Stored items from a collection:

##########

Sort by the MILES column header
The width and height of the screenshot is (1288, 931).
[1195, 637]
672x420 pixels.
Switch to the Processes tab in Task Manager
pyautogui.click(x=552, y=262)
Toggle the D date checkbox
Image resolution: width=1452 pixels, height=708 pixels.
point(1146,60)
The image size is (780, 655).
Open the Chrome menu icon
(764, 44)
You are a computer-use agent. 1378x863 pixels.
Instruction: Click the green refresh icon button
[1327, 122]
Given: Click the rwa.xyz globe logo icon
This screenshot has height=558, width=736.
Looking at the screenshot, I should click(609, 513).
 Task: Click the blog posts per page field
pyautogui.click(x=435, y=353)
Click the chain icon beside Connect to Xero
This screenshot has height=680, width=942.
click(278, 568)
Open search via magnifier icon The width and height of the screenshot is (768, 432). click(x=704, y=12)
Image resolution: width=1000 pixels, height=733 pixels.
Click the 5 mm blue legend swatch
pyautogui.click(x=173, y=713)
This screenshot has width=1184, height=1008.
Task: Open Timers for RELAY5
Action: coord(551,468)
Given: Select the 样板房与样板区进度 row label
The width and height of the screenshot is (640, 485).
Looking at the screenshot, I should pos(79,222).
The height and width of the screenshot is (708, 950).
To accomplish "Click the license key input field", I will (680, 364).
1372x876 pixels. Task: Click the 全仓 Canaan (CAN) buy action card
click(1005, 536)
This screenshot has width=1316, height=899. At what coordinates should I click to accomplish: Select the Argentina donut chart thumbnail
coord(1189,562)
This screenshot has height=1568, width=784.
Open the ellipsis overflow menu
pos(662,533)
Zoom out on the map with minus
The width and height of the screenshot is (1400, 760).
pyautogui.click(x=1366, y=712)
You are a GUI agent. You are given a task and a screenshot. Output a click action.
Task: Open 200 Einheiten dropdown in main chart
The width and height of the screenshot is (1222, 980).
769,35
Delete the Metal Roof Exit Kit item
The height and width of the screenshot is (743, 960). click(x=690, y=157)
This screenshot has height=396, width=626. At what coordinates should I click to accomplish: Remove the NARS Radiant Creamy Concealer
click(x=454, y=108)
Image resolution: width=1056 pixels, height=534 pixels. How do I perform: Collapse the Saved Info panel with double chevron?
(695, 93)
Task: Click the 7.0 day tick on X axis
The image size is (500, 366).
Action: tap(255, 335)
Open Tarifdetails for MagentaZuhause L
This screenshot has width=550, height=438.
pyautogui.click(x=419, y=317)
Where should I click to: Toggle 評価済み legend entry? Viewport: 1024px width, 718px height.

##########

*PROBLEM*
Taking the entries above, restate exactly those lines that fall between the line with "You are a computer-use" and the line with "Image resolution: width=1000", keeping both of those lines too.

*RESPONSE TO THIS EXERCISE*
You are a computer-use agent. 1378x863 pixels.
Instruction: Click the green refresh icon button
[1327, 122]
Given: Click the rwa.xyz globe logo icon
This screenshot has height=558, width=736.
Looking at the screenshot, I should click(609, 513).
 Task: Click the blog posts per page field
pyautogui.click(x=435, y=353)
Click the chain icon beside Connect to Xero
This screenshot has height=680, width=942.
click(278, 568)
Open search via magnifier icon The width and height of the screenshot is (768, 432). click(x=704, y=12)
Image resolution: width=1000 pixels, height=733 pixels.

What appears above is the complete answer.